My silence had been a terrible a potentially disastrous strategy. And it wasn’t just the decision not to talk that had been a shocking error, it was that I had not talked immediately. Part of the problem was exacerbated by the very nature of what we do: because we host everything, people could not call their own techies to complain and learn what was happening.

Customers were getting very annoyed. The emails were coming in.

At the end, it was an email I received from one of our customers affected by the issue (who is also a very dear friend of mine) that shook me out of my lethargic self-indulging trance (thank you Phil, I owe you yet another one). Phil wrote:

“We have to accept that an occasional system failure is an unfortunate fact of life despite all our best endeavours and regrettably a system recovery may be the only option available. However for me, this recent issue has been compounded by the lack of notification that a problem had occurred and it consequences. It was only through the repeated logging of faults that the story slowly came out in small pieces. In general your support guys are excellent, very responsive, patient and honest with their observations but it’s events like these that need the next layer of management to co-ordinate directly with the likes of me to give an open and accurate evaluation of the situation so that we can manage things on our side.”

I had to find a way to communicate quickly and candidly – even if going public with this issue felt like a defeat at the moment, a bolt move and a leap of faith was what needed. I convinced the team that we should allow the public – and the competition – to see exactly how our system was functioning every day. It meant that we would be sharing embarrassing details every time the system slowed or stopped working. One of our engineers was very sceptical about it. Why would a company make itself vulnerable in that way? I will tell you why. For one very simple but very important reason:

Only by embracing transparency we can build Trust in the market we serve.

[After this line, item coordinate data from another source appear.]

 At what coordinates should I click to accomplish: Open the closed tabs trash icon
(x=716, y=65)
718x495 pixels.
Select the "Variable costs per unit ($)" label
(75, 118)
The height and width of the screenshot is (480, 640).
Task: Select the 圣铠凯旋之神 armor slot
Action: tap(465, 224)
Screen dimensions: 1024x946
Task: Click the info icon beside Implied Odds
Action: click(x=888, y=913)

I realised that complete transparency was what we needed if we were to restore trust for the small number of affected users. Moreover, I also considered that by embracing transparency we would encourage good behaviour from our guys as it added a new level of accountability and responsibility. Then in the middle of my crisis, I have decided to do two things at once: send an email and explain what was happening to all our affected users, and to opened up our internal system for everyone to see. We call it the trust site:

http://trust.3dnetmedical.com

The site offers real-time information on system performance with up-to-the minute planned maintenance, historical information on transactions, reports on current and recent phishing and malware attempts and information on our security technologies and best practices. Instead of hiding behind our problems, we started educating customers and prospects about where they could find the information they needed. Let me tell you that, it felt so liberating not to have to act defensively. That night I got a very good night sleep.

There is no question: we would not be around today with 14,000 users, if we were not always bettering the technology and improving its features, speed and reliability. At the same time, I don’t think this unprecedented growth we’re experiencing will be sustainable if we do not embrace transparency. The difficult decision to launch the trust site I think differentiates us even more. As the CEO of the company, I hope and wish Transparency and Trust will be a strong part of this company’s identity and DNA in the years to come.